The authors introduce KnowSelf, a data-centric strategy that mimics human-like knowledgeable self-awareness in LLM-based agents. The method employs a heuristic criterion to classify agent interactions into three situations: fast thinking, slow thinking, and knowledgeable thinking. These situations determine whether the agent can immediately decide, needs reflective reasoning, or requires external knowledge, respectively. Special tokens are assigned to classify these situations during the agent's trajectory exploration process.

Methodology

KnowSelf operates through a two-stage training process:

1. Stage One: The model is subjected to supervised fine-tuning to establish initial self-awareness planning patterns, teaching the agent how to mark different situations with special tokens.
2. Stage Two: An additional RPO (Iterative Reasoning Preference Optimization) loss is implemented to further enhance the model's self-awareness capabilities, allowing it to refine its agent planning abilities.

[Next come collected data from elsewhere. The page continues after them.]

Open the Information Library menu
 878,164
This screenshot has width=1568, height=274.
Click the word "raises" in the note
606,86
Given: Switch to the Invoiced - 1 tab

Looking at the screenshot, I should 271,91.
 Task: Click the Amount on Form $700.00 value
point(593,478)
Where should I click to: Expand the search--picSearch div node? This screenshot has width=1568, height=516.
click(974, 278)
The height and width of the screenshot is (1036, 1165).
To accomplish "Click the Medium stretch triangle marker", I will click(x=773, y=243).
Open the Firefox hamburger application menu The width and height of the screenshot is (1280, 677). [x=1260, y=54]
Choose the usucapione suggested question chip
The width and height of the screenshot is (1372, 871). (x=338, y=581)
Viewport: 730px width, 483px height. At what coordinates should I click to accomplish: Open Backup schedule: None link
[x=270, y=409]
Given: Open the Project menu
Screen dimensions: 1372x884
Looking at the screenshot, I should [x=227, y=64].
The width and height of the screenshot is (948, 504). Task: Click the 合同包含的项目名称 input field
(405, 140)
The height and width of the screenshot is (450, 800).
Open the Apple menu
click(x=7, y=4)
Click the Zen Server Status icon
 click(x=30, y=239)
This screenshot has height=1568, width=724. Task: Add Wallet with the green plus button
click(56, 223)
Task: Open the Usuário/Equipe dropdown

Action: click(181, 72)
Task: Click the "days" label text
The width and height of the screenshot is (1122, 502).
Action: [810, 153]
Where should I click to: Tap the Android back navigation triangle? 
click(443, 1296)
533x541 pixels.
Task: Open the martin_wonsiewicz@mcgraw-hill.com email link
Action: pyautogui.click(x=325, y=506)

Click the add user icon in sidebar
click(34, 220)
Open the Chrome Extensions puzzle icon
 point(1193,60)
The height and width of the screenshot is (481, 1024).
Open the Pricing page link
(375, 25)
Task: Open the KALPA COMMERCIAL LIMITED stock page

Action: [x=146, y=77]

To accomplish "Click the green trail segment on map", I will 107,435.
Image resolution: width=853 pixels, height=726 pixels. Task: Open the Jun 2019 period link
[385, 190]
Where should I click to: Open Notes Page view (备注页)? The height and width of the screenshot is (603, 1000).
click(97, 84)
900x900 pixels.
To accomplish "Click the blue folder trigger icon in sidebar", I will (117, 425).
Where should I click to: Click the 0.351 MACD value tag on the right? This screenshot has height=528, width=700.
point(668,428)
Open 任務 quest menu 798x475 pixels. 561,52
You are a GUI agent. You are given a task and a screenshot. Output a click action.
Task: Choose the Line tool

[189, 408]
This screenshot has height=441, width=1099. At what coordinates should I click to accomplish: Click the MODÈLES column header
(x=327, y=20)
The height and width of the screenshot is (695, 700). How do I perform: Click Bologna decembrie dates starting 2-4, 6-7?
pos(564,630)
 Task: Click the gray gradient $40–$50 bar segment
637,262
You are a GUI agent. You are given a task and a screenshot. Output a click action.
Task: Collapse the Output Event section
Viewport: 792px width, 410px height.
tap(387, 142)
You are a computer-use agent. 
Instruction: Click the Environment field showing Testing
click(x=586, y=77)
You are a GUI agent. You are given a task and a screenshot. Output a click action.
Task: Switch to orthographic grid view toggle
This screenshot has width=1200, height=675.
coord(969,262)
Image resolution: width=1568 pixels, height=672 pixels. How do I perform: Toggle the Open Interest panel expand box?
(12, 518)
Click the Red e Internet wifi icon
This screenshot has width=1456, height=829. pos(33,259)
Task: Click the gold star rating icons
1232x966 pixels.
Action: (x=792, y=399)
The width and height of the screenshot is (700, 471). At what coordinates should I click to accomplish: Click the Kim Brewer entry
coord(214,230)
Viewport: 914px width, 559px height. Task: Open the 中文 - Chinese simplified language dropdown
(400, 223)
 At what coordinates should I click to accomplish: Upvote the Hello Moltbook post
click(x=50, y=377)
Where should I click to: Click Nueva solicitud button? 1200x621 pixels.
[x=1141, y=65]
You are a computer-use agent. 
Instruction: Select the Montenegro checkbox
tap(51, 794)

During inference, the agent uses these special tokens to adaptively determine whether to reflect on its previous actions or consult external knowledge sources, facilitating optimal decision-making with minimal resource use.

Experimental Findings

The KnowSelf framework was tested on two simulated agent planning datasets, ALFWorld and WebShop, using different scales of LLMs. The experiments consistently showed that KnowSelf outperformed various baselines in terms of planning accuracy, using significantly less external knowledge. For instance, on the ALFWorld dataset, KnowSelf achieved superior performance with only 15.01% of actions requiring knowledge assistance, highlighting its efficiency in utilizing knowledge selectively.

Theoretical and Practical Implications

The introduction of agentic knowledgeable self-awareness in LLM-based agents represents an important step towards developing more autonomous and contextually aware AI systems. The theoretical implications suggest that agents with self-awareness capabilities can better handle unexpected signals, reduce planning pattern overfitting, and potentially exhibit improved generalization across tasks.

Practically, KnowSelf could significantly lower inference costs by reducing unnecessary knowledge retrieval and reflection, making it highly applicable for real-world scenarios where computational resources are constrained. Furthermore, the research opens pathways for future studies to explore the scaling laws of agentic self-awareness and the potential integration of these methods in multi-modal environments.

Conclusion

This paper provides a robust framework for advancing the practical efficiency of LLM-based agents through conscientious knowledge use and situational adaptability. By enhancing the self-awareness capabilities of AI systems, the paper sets a foundation for more sophisticated and responsive agent-based planning applications, contributing valuable insights into the evolving field of artificial intelligence. Future research could explore extending these concepts to multi-task or multi-modal scenarios, further broadening the scope and utility of self-aware AI agents.